### [Records for this task]
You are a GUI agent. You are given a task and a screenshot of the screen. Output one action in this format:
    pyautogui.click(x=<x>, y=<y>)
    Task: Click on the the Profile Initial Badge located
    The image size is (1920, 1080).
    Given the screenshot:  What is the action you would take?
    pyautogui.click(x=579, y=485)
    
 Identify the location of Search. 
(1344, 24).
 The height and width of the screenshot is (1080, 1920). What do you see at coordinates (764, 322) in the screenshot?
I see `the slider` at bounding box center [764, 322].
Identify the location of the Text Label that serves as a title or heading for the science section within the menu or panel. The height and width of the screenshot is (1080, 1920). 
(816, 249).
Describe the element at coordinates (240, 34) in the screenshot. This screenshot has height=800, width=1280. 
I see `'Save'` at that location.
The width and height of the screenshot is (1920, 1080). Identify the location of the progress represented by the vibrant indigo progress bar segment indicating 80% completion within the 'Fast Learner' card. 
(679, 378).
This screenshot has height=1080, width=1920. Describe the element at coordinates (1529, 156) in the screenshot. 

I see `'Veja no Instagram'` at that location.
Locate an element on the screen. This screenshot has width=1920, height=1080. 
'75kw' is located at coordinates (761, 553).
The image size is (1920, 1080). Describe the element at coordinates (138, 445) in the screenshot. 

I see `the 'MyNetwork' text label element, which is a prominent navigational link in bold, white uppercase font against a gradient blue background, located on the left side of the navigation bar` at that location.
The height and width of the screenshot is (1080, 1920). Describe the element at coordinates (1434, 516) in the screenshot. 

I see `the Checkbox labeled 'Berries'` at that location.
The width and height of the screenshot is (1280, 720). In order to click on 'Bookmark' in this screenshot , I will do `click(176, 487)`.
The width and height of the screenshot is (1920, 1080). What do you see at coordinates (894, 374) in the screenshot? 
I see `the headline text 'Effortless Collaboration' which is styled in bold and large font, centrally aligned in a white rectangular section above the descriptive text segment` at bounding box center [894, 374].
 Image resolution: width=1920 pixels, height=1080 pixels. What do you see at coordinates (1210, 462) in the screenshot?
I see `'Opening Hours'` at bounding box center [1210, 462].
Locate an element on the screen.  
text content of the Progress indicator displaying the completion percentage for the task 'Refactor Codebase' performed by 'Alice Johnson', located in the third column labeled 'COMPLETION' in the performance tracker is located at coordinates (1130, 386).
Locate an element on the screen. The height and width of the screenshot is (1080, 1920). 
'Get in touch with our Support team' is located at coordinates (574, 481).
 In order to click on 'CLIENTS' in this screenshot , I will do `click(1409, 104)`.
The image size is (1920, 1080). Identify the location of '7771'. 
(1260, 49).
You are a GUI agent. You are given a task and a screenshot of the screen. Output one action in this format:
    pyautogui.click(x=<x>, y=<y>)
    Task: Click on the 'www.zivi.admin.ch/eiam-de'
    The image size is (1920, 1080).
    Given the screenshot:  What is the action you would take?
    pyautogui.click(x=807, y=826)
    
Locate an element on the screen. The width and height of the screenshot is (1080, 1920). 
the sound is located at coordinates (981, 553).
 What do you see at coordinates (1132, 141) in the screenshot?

### [What you have to do]
Copy the lines of the listing from the one containing "The image size is (1920, 1080). Identify" through the end of the listing. Change "GUI agent" to "desktop agent" and leave everything else as it is.

### [Exercise output]
The image size is (1920, 1080). Identify the location of '7771'. 
(1260, 49).
You are a desktop agent. You are given a task and a screenshot of the screen. Output one action in this format:
    pyautogui.click(x=<x>, y=<y>)
    Task: Click on the 'www.zivi.admin.ch/eiam-de'
    The image size is (1920, 1080).
    Given the screenshot:  What is the action you would take?
    pyautogui.click(x=807, y=826)
    
Locate an element on the screen. The width and height of the screenshot is (1080, 1920). 
the sound is located at coordinates (981, 553).
 What do you see at coordinates (1132, 141) in the screenshot?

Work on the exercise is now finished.